Last week, Matt made a chicken pot pie with some leftover, frozen duck-fat pie crust that he made last fall. The flakey, melt-in-your-mouth crust was amazing, and got us craving pie all over again. We started dreaming of split pea pot pie, strawberry rhubarb…the list goes on. This time we knew that we wanted to try something other than duck fat for the pie crust. It was delectable, but we wanted to see if we could go the extra mile and compare it to leaf lard.
“leaf lard, often called the crème de la crème of animal fats. When properly rendered it rewards with a pure, white lard, perfect for exquisite, delicate and flavorful pastry crusts.”

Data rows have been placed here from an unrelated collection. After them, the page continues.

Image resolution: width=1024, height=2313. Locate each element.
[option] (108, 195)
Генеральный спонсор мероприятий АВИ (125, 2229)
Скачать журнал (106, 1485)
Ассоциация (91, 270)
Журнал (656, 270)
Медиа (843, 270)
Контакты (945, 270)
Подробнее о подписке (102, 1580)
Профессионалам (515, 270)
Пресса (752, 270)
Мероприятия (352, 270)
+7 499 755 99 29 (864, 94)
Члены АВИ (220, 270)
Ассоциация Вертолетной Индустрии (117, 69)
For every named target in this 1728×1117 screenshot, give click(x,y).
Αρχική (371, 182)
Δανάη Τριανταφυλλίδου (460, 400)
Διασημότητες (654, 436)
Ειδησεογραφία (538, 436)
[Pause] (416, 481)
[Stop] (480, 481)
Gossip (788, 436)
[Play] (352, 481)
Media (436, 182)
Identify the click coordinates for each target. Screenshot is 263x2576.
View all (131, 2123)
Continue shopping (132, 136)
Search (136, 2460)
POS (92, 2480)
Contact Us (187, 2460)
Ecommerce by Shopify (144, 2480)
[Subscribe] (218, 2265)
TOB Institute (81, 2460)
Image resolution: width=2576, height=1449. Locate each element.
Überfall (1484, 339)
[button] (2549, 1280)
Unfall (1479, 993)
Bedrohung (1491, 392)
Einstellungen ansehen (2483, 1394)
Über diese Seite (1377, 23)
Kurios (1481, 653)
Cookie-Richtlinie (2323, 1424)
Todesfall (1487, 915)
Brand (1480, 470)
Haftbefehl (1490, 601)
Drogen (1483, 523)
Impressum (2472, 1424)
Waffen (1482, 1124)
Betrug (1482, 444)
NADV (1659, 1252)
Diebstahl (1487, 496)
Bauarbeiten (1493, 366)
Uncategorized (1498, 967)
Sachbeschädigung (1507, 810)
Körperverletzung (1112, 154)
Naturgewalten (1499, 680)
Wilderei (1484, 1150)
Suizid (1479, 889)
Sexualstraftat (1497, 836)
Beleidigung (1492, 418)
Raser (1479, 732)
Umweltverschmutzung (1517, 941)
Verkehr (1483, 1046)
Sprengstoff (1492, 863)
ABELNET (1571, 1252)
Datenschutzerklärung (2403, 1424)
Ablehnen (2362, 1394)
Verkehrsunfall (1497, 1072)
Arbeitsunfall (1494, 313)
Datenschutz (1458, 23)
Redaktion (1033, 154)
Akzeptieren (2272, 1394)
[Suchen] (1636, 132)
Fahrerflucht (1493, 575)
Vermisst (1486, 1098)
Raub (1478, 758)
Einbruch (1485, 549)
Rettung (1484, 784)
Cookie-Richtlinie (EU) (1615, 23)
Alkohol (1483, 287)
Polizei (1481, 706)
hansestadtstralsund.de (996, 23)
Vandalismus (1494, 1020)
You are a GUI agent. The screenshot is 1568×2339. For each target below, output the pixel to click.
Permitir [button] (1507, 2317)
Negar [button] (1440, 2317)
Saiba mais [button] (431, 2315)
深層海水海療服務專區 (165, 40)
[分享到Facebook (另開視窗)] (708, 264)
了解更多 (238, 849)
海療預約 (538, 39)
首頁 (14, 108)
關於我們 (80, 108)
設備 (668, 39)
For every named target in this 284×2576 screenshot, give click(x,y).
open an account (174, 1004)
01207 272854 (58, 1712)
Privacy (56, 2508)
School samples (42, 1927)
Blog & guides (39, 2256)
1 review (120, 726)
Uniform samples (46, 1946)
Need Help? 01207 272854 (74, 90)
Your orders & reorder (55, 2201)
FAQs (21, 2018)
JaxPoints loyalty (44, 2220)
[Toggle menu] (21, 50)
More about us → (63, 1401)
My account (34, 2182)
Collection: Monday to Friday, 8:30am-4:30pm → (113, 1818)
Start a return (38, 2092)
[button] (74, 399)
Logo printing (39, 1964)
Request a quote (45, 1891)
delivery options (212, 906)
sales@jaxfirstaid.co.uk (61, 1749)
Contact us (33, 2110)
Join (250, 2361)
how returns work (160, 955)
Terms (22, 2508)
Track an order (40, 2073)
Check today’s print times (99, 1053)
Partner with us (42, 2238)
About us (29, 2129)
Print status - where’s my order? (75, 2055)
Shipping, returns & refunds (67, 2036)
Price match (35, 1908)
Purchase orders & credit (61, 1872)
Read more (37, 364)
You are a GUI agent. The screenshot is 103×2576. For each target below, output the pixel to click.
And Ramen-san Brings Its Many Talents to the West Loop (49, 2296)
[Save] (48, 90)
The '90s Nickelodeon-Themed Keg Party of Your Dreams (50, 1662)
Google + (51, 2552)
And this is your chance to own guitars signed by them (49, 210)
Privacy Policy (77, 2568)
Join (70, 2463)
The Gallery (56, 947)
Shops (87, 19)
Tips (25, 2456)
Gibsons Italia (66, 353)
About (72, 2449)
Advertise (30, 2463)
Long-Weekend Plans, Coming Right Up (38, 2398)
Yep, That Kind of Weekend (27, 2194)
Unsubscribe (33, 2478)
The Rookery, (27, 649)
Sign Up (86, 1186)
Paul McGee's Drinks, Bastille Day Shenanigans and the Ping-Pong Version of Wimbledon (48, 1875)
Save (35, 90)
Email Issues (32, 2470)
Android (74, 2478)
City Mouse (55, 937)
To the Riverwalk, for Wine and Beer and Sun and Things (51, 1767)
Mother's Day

Now leaf lard is not something you easily find in a grocery store, nor is it something that you can easily buy as a finished, ready-to-bake-with product. We scoured out West Seattle farmers market and found that a local butcher/farmer there that brought it’s raw form to market: leaf fat. Yesterday we picked up b 3 pound package of raw leaf fat ($4/lb) and happily skipped home to start the rendering process. Now I have never rendered anything further than skimming extra fat off drippings from a roasted chicken, but this was not that hard.
Matt chopped the fat into small pieces, and we put it in the crockpot with a ¼ cup of water and left it on low all afternoon until just before bed.
The fat melted down into smaller and smaller bits (we kept the crock on low then eventually just turned it to warm since it was too hot). Just before bed we poured the rendered bits and liquid through two strainers and paper towels (quick cheesecloth!) to produce a perfectly clear, slightly golden syrup. It filled a quart sized mason jar and we popped it in the fridge. What would it look like in the morning? Would it be the perfect, snow-white crème de la crème of fats?
Yes it was. It turned out perfectly. What a satisfying afternoon to produce our own cooking fat at home. It is healthier, local, and will produce wonderful flakey pies and other baked goods. Now bring on the pies!